L’ultra prestigioso Marco Formento pone le sue giuste considerazioni sui temi del giornalismo digitale e come Vittorio Zambardino allarga il problema in essere
Tutto inizia dal bel post di Vittorio Della dignità del giornalismo digitale dove -mi pare- tratta della disparità di status tra giornalisti e giornalisti online, auspicando che tale differenza scompaia. In particolare Vittorio parla della mancanza di risorse con cui le redazioni online devono fare i conti, essendo in generale (molto in generale) composte dal corrispettivo del 5% della redazione ‘tradizionale’. Come fare giornalismo di qualità con tali esigue risorse, sembra essere uno degli interrogativi forti del post.

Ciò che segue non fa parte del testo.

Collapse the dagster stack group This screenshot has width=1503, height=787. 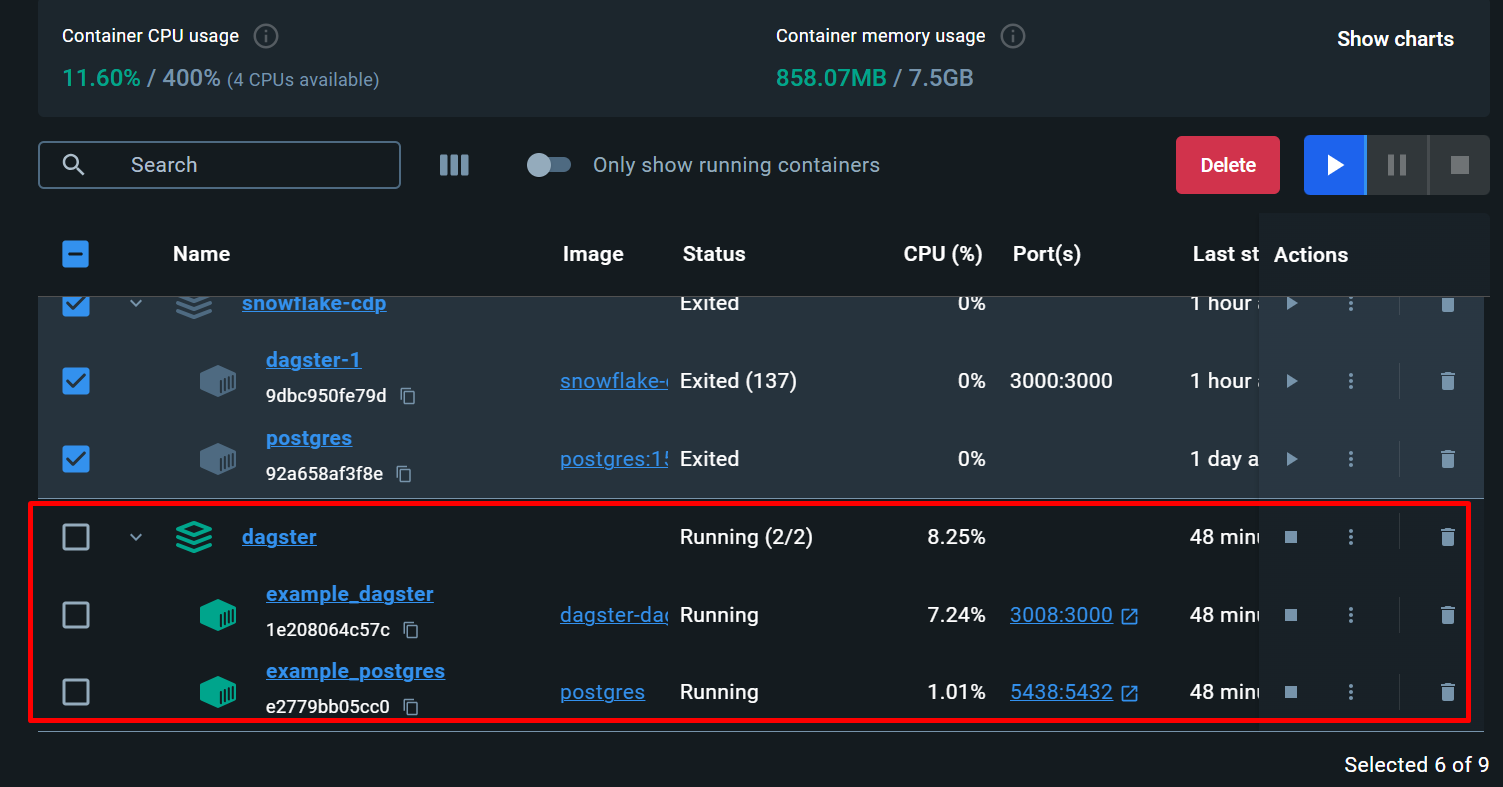(136, 537)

Risponde Vittorio Zambardino con un post pieno di acume, Caro Vittorio, il giornalismo online non esiste, e pure il giornalismo non sta poi così’ bene, ‘debitore’ anche delle riflessioni di Mario Tedeschini che Vittorio cita.
Ora, da qualsiasi punto di vista lo vediamo, il fatturato generato da un quotidiano online è risibile rispetto a quello generato da un quotidiano di carta, in relazione all’audience considerata. Con buona pace per chi esulta rispetto alla pubblicità online che sì cresce, ma si mantiene a livelli di fatturato generato per utente decisamente omeopatici. Tradotto: con un quotidiano online si trasformano gli euro in centesimi, o peggio.
Ah, dimenticavo;) nel contempo i quotidiani online non si vendono, si regalano (e così bye bye ad un buon 40-50% di fatturato). Insomma è l’ARPU baby che sembra uccidere nella culla nuova pratiche di informazione, che nessuno -dentro i giornali- ama davvero, peraltro.Ma non solo. Se i quotidiani si sono sviluppati dalla fine del Settecento in questa loro forma tonica, per dire così, dal punto di vista della creazione del valore, è perché sono stati capaci di parlare alla società che li generava. Ora stanno finendo la corsa, e il problema non è se a finire sia la versione su carta o quella online. Il problema è capire se c’è spazio tout-court nella nostra società per oggetti che abbiano una forma-quotidiano, saldati nel loro rapporto tra le parole e le cose. In atomi o no.
Nella conversazione in atto tendo a pensare, insomma, non tanto che i pensieri di Vittorio (Pasteris) non siano condivisibili -anzi è tutto vero- ma che piuttosto il problema sia di una diversa magnitudo, sistemico. E credo anche io con Vittorio (Zambardino) e Mario che nessuno, ma proprio nessuno, all’interno di questa industry si stia ponendo il problema con la necessaria radicalità.